» WORK TASK 1
In the commentary on the U.S. Dollar and currency markets, on which days are the ADP and NFP March employment numbers due?
» WORK TASK 2
Continue the commentary on the U.S. Dollar and currency markets from its last sentence.

» DOCUMENT TEXT
Start of Block

Rising U.S. growth expectations have had investors wagering the Federal Reserve (Fed) will be compelled to lift its interest rate sooner than the 2023 time its most recent forecasts have implied, and helped lift U.S. bond yields as well as the Dollar but the Fed itself still insists that rates are likely to remain at current levels at least for as long as that, while the Goldman Sachs research team said last week that investors have already taken the pricing-in of a more 'hawkish' outcome almost as far as is possible.
"The pure relative vaccine-bet (being short EUR vs. Anglo-Saxon peers) has been a tremendous 2021 bet, and due to the third wave in countries like Germany, Italy, France and partly Spain, the virus spread is now WORSE in continental Europe compared to the UK and US for the first time during the pandemic," says Martin Enlund, chief FX strategist at Nordea Markets. "The vast amount of year-end USD selling (due to unwinds of USD asset positions) by Japanese accounts is likely already behind, and USD/JPY usually bottoms around 23rd or 24th of March as fast-money accounts try to front-run the flow-picture. USD/JPY has more upside potential."
Source: Goldman Sachs Global Investment Research.
Europe's vaccine procurement troubles have also been a boon for the Dollar having pulled the rug from under the Euro, Swiss Franc and others. But these moves combined with 2021's declines in the Japanese Yen and Chinese Yuan mean the Dollar has now risen strongly against most large U.S. trade partners' currencies, which is in some ways an argument for an offsetting recovery in the likes of GBP/USD, CAD/USD and MXN/USD, which are the other large components of the trade-weighted Dollar.
"Ending the week, there are very few signs yet that what we see as a corrective dollar bounce has run its course. On the agenda next week are a few inputs which on paper look dollar positive. The first is the US macro data where the March employment numbers (ADP on Wednesday and NFP on Friday) should be strong," says Chris Turner, global head of markets and regional head of research at ING. "Markets continue to see the UK Government’s timeline to re-open the economy as realistic and therefore sterling is retaining some better resilience than other G10 currencies to USD appreciation. We can expect that same resilience to last next week."

End of Block

» INFORMATION PROVIDED
Start of Block

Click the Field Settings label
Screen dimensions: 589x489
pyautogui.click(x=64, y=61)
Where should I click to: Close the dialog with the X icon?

End of Block

» TASK OUTPUT 1
ADP is due on Wednesday and NFP on Friday.

» TASK OUTPUT 2
The trade-weighted Dollar rally, which is as much a function of necessary depreciation elsewhere as it is investors' interest in the greenback, could encourage the Dollar's appreciation to become more selective in the weeks ahead and this would likely be supportive of Sterling. The UK's vaccine rollout has put the economy on course for one of the fastest recoveries in the developed world this year, enabling British bond yields to rise alongside those of the U.S. This means among other things that if there are any major currencies at all which are likely to rise against the Dollar in the current market, the Pound is eligible to be one of them.
"We see initial resistance now at 1.3790 and think that Cable regaining a 1.38 handle should provide the basis for some technical stabilization in this market, if not a more significant recovery. We rather favour a rebound developing from the low 1.37s; the sharp move lower leaves the GBP looking oversold and prone to snap higher (potentially towards 1.40) over the next week or so," says Juan Manuel Herrera, a strategist at Scotiabank.
Above: Pound-to-Dollar rate at weekly intervals with 10-year U.S. (black) bond yield and 10-yar UK yield (yellow).